Goal of the exercise ▸ For each line in the data that includes "computer", make a copy.

Data to use ▸
*-*-*

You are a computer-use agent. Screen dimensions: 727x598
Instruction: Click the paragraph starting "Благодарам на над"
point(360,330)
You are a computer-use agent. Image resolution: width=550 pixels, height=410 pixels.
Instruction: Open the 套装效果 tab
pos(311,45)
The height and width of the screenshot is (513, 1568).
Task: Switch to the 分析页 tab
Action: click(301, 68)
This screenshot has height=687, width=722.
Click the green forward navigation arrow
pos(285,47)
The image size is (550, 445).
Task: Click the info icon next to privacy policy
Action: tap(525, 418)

*-*-*

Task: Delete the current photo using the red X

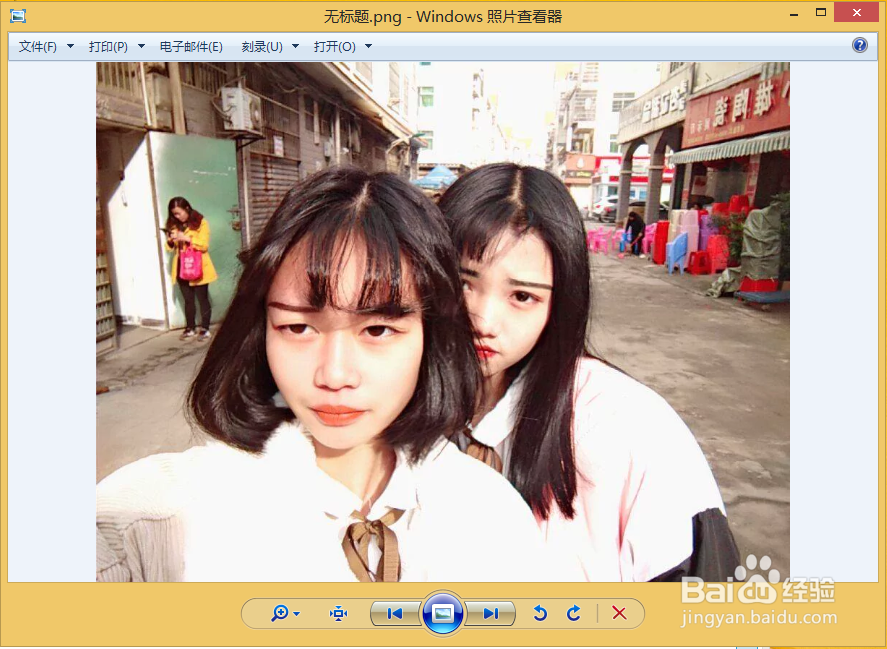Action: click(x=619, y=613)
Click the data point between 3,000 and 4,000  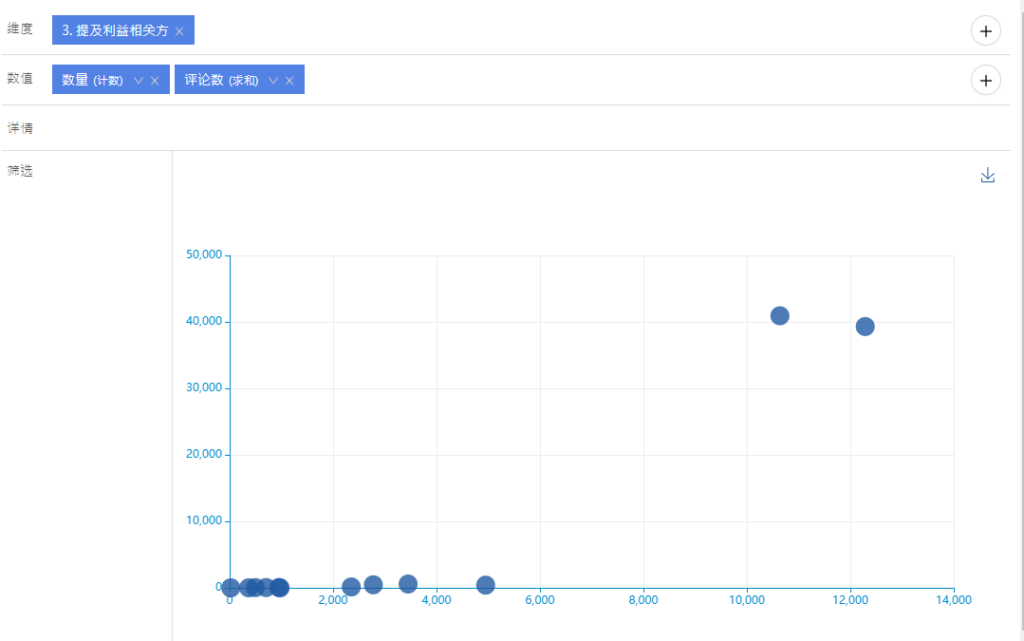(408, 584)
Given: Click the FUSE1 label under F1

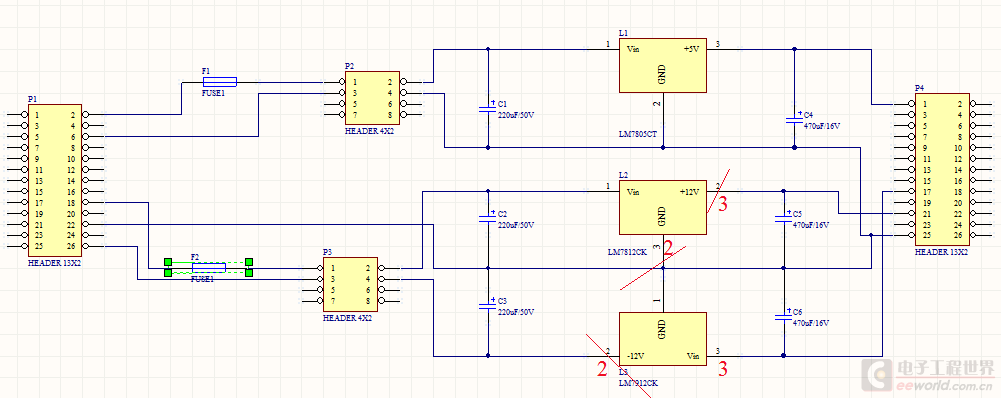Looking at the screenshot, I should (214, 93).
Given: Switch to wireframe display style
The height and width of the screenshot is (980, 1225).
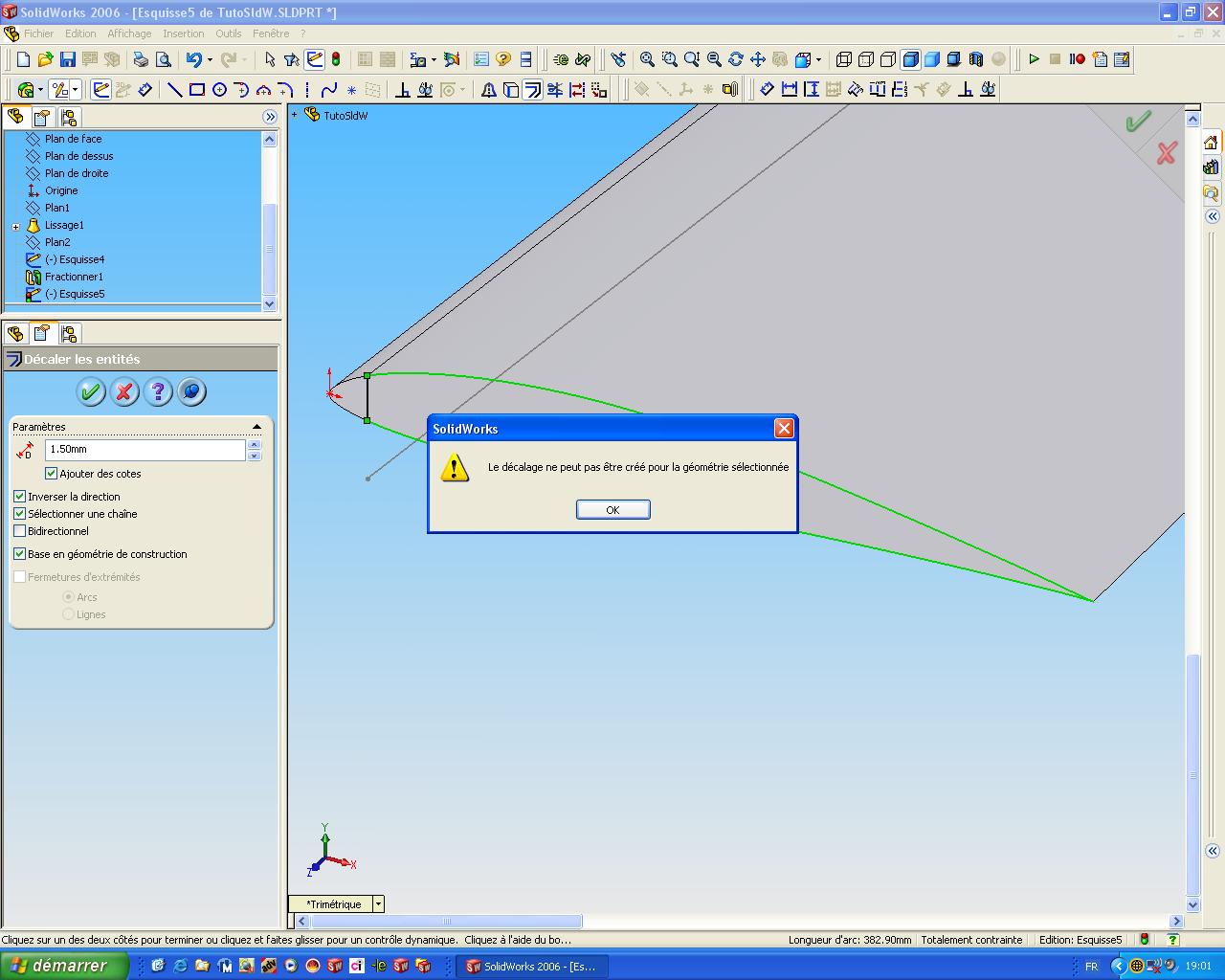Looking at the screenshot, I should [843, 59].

*-*-*

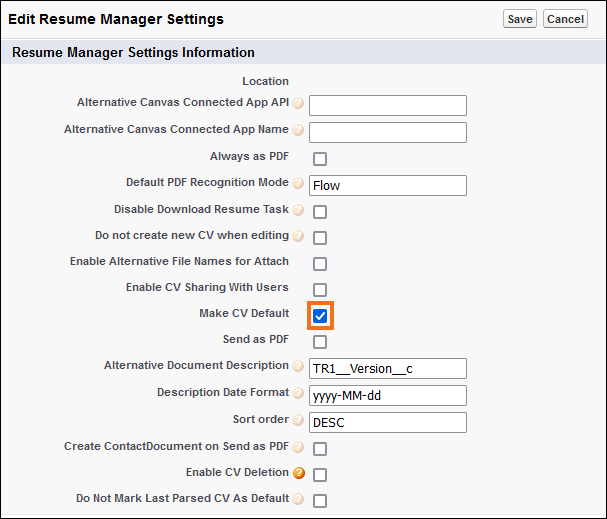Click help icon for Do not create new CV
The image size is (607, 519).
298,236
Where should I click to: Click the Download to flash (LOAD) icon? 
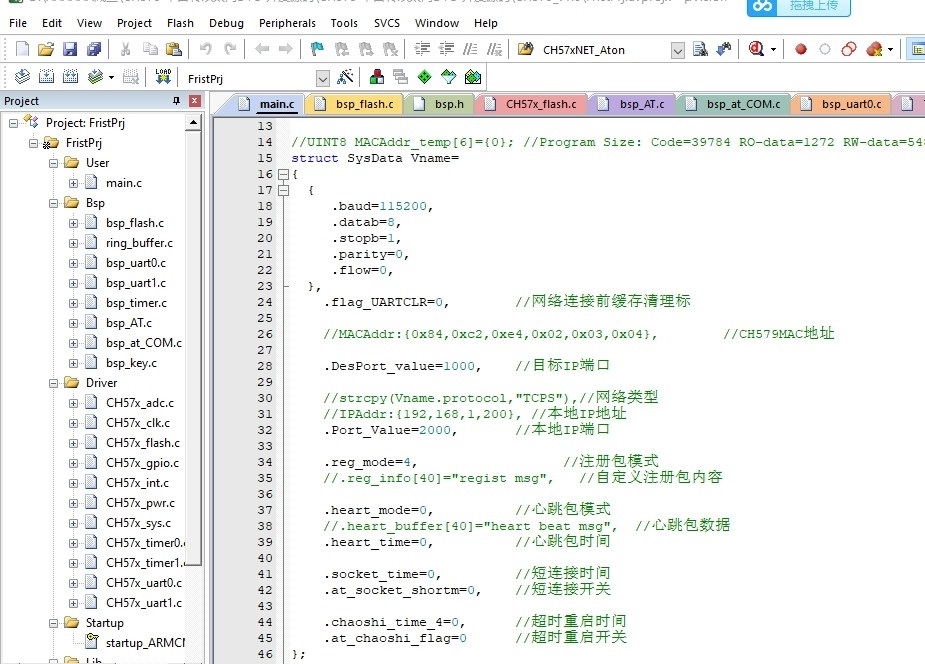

*-*-*

Answer section ▸
You are a computer-use agent. Screen dimensions: 727x598
You are a computer-use agent. Image resolution: width=550 pixels, height=410 pixels.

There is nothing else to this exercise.